The foraminiferal assemblages of the lower Aalenian–lower Bajocian of the Talveila located in a proximal setting in the Iberian Range (NE Spain) and Murtinheira, located in a distal position of the platform of the Lusitanian Basin (Western Portugal) are composed of a relatively high number of taxa. A lower relative abundance of foraminifera characterizes the assemblages from the Talveila section and from the Murtinheira section, located in proximal and distal positions in their respectives basins, when compared with other Iberian sections located in the middle part of the platform. From a taphonomic point of view, no evidence of any alteration of the original composition of the assemblages can be inferred. The composition of the foraminiferal assemblages in both sections are typical of the Jurassic carbonate platforms of the Boreal Atlantic Realm, so they are comparable with coeval assemblages recorded in other European basins.

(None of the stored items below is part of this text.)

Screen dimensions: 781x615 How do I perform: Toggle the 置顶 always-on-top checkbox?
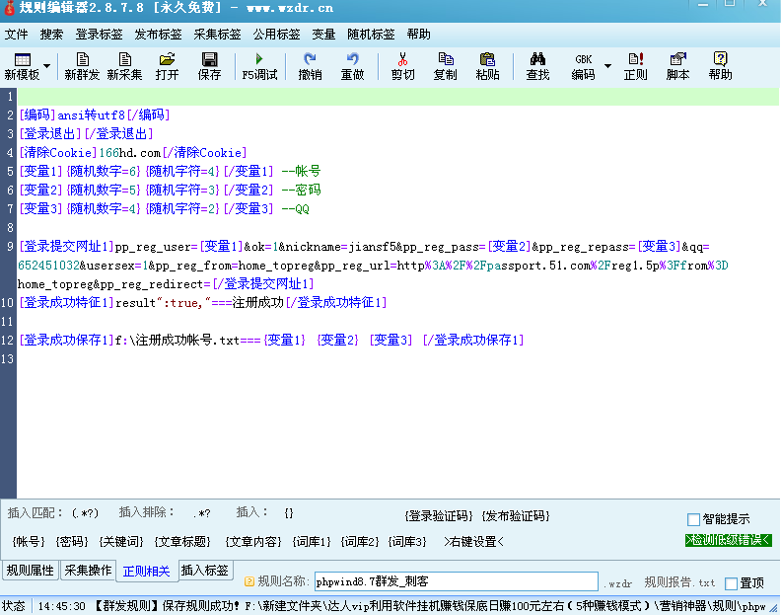(x=731, y=583)
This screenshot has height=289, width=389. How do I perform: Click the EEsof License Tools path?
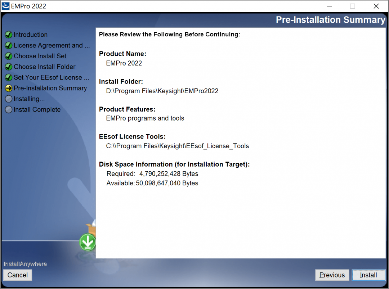(x=177, y=146)
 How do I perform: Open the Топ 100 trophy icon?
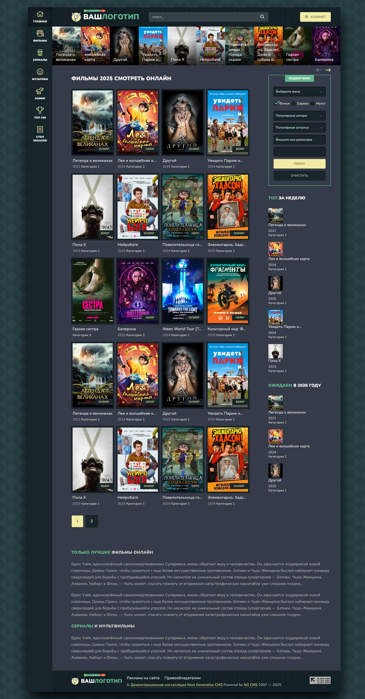point(40,110)
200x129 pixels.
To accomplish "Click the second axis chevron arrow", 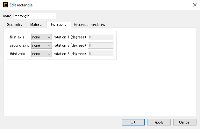I will [x=49, y=46].
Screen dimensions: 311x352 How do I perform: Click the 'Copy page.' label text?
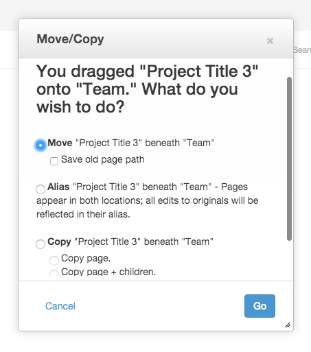[86, 259]
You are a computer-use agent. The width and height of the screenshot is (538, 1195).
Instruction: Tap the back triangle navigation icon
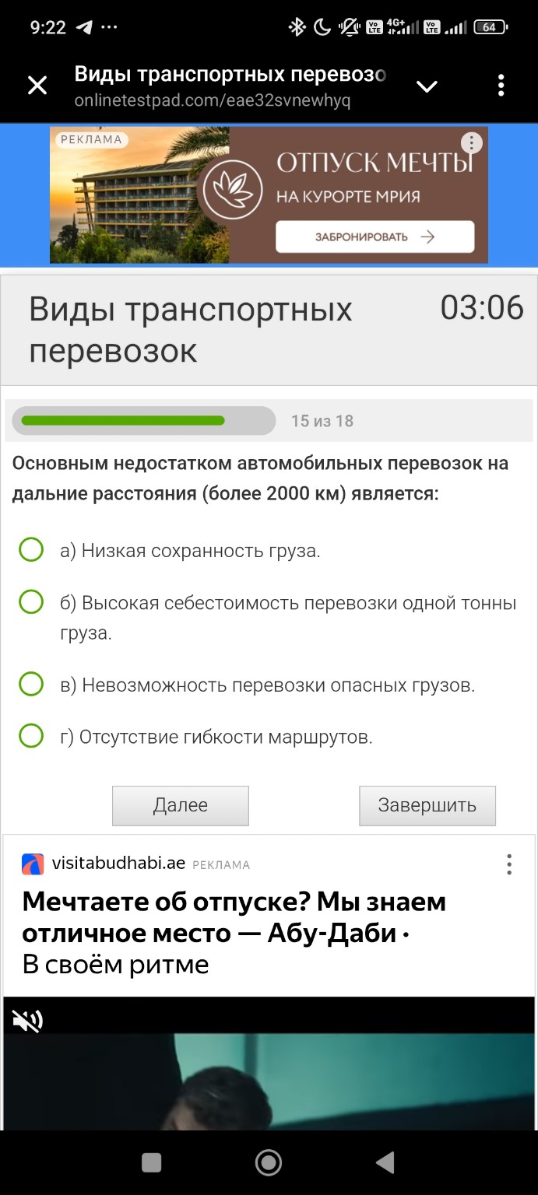click(x=384, y=1161)
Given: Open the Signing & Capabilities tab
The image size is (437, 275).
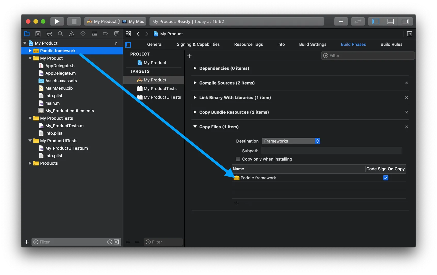Looking at the screenshot, I should pyautogui.click(x=198, y=44).
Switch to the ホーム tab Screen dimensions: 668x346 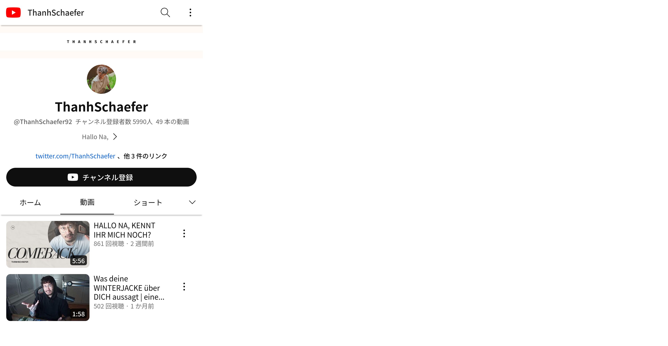tap(30, 203)
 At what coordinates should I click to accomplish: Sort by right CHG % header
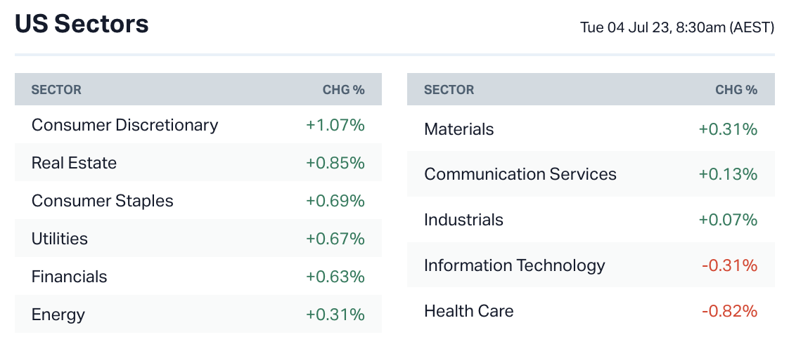pos(736,90)
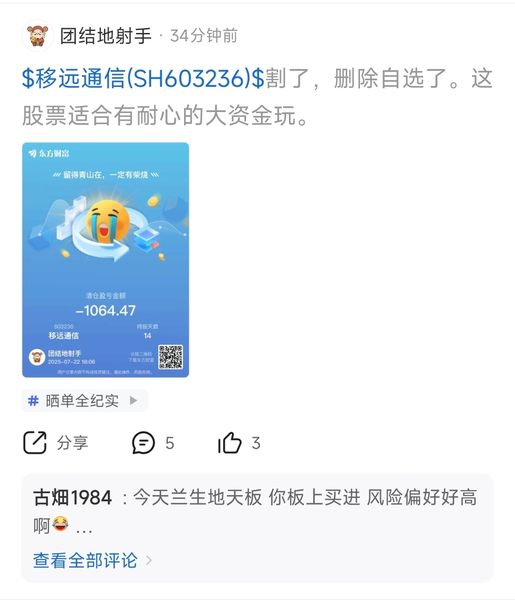This screenshot has height=612, width=515.
Task: Tap the comment count 5
Action: (x=170, y=444)
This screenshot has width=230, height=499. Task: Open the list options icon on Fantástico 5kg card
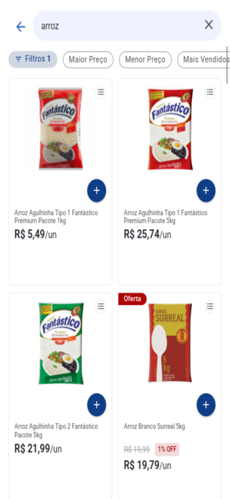coord(210,92)
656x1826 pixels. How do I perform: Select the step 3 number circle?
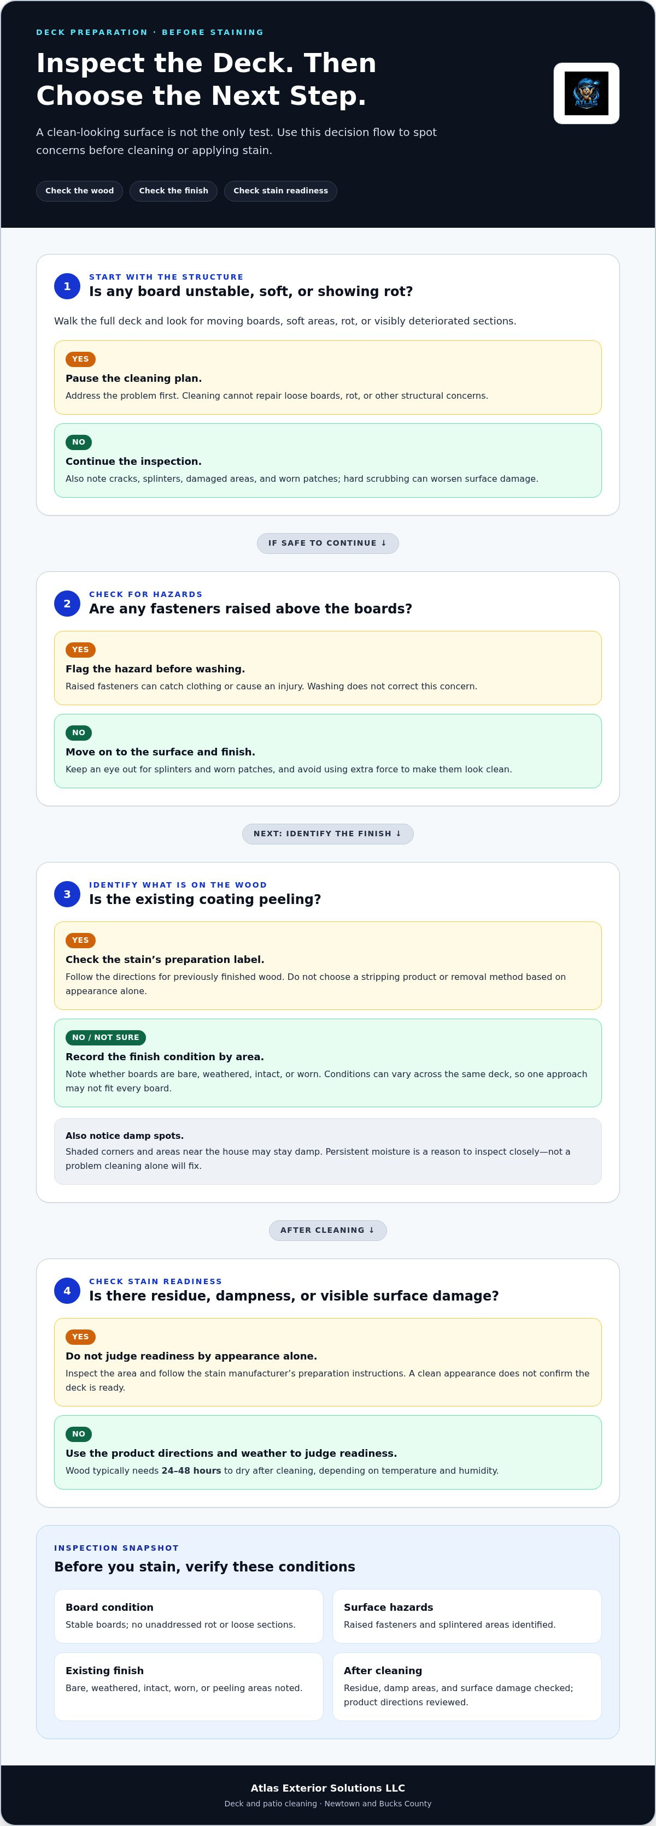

From a biostratigraphical point of view, some of the identified taxa show wide distribution ranges, which together with their high abundance assign a homogeneous character to the assemblages. Moreover, the main foraminiferal-based zones, established by different authors for the studied stratigraphic interval, are recognizable at Talveila and at Murtinheira. The presence of Astacolus dorbignyi throughout the lower Aalenian, and Lenticulina quenstedti from the Bradfordensis Biozone (middle Aalenian) upwards, allowed the recognition of the Astacolus dorbignyi and Lenticulina quenstedti biozones in both sections. Also the presence of Ramulina spandeli at Murtinheira in the lower Bajocian enabled the recognition of the Ramulina spandeli Biozone. Some bioevents that complement these biostratigraphic units were also recognized, including the gradual replacement of typical Lower Jurassic taxa by characteristic species of the Middle Jurassic, as well as changes in the relative abundance and diversity in the assemblages.

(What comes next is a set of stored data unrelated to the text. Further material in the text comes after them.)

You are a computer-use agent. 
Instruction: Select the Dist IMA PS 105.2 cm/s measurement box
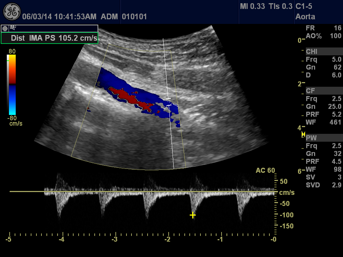[50, 38]
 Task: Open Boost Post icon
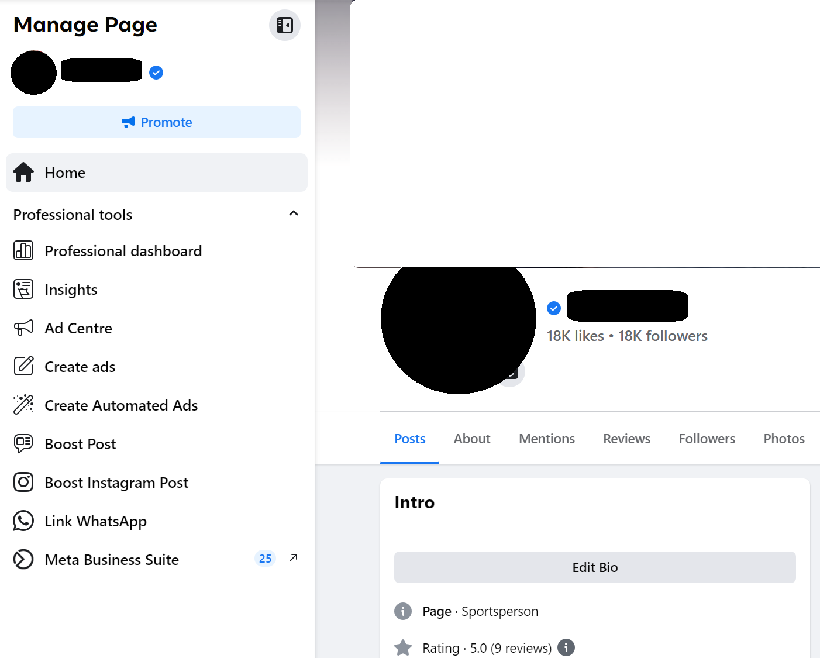tap(23, 443)
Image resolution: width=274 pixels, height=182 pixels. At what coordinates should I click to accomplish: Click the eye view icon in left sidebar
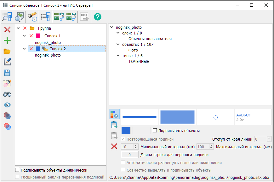7,105
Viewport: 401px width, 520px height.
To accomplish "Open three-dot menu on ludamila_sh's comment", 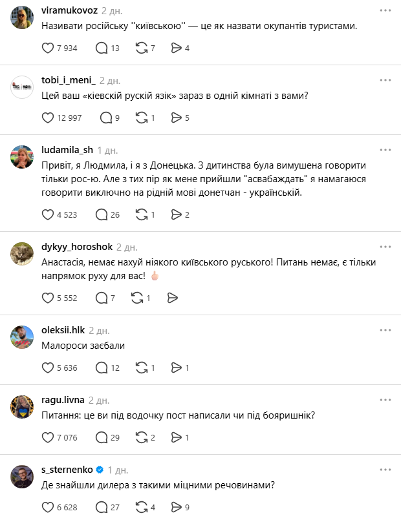I will click(385, 149).
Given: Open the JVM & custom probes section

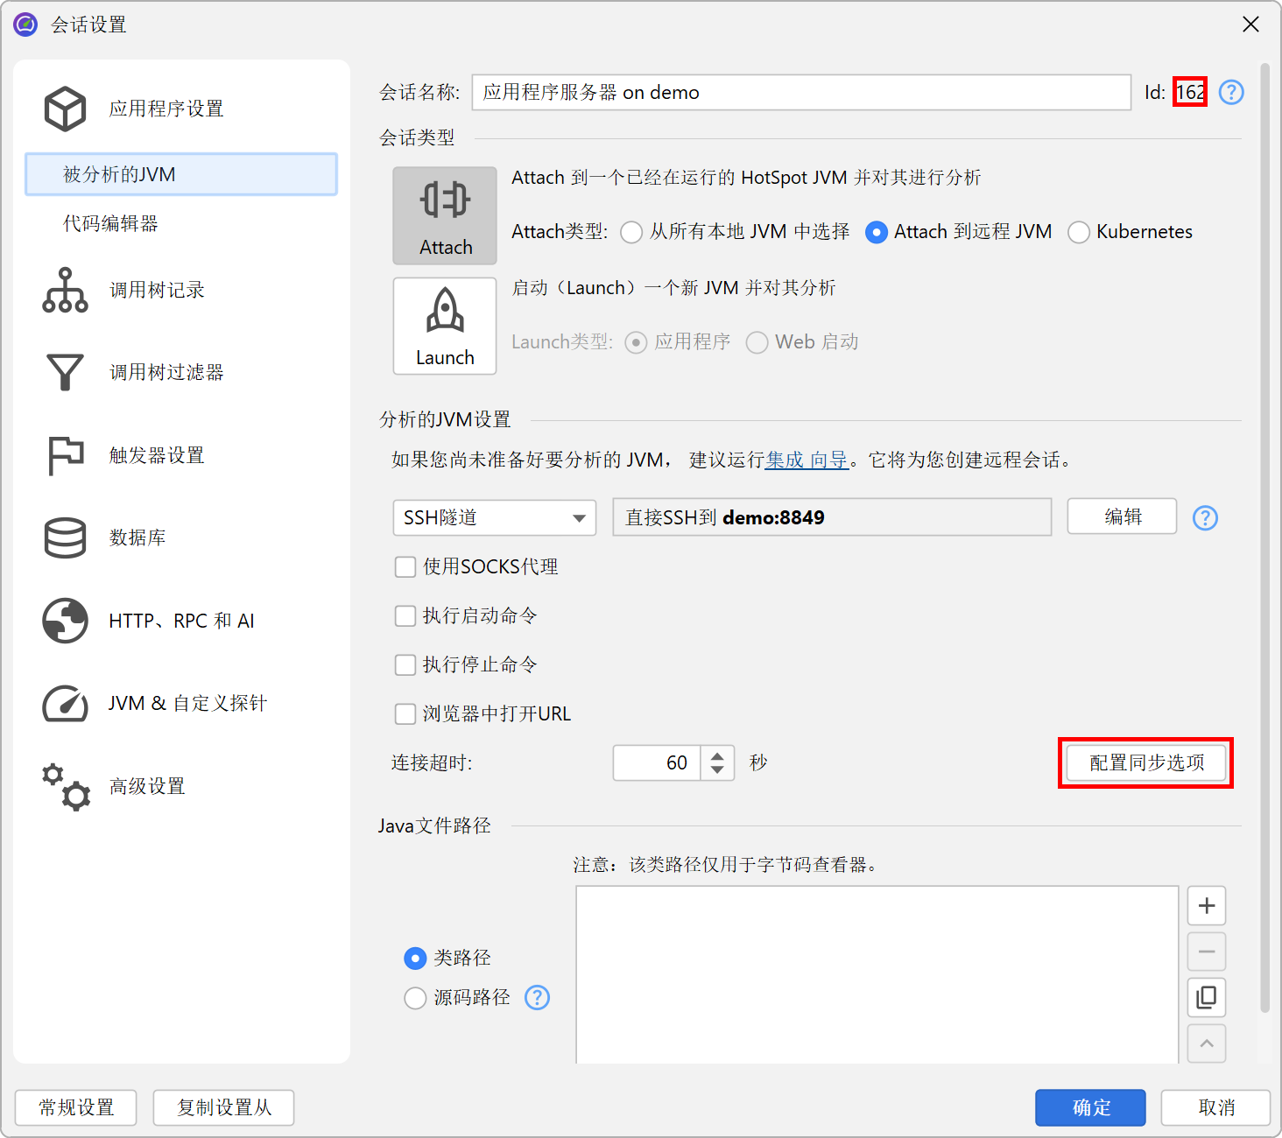Looking at the screenshot, I should click(x=187, y=703).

The paleoecological analyses show that the studied foraminiferal assemblages of the two sections were developed in a well-oxygenated and normal salinity shelf basin. The most abundant suborder is Lagenina and the most abundant genera under these conditions are Lenticulina, Astacolus and Spirillina. However, the increase of simple agglutinated forms in the upper part of the studied stratigraphical interval in the Talveila section can be related with changes in the oxygen content. The application of diversity indexes indicates that the paleoenvironmental conditions did not remain constant throughout the studied stratigraphic interval, with observed changes similar and coeval in both sections. The first interval (Comptum Subzone and Murchisonae Biozone) reflects unstable conditions, more noticeable in the Talveila section than in the Murtinheira section, but they were in general suitable for the development of foraminiferal assemblages. On the contrary, in the second interval (Bradfordensis and Concavum biozones) the paleoenvironmental conditions were stable and favourable for the normal development of the foraminiferal assemblages. In the third and last interval (Discites and Laeviuscula biozones) the paleoenvironmental conditions became unstable again, being more noticeable in Murtinheira than in Talveila.

In conclusion, the taxonomic composition of the foraminiferal assemblages of the Talveila and Murtinheira sections was controlled by the paleoegeographical position occupied by each studied section within the respective basin. However, regarding abundance and diversity, the analysed assemblages from both sections during the Early Aalenian–Early Bajocian display the same trends. Therefore, the development of the foraminiferal assemblages seems to have been conditioned by environmental changes of regional scale, affecting both the Iberian and the Lusitanian basins.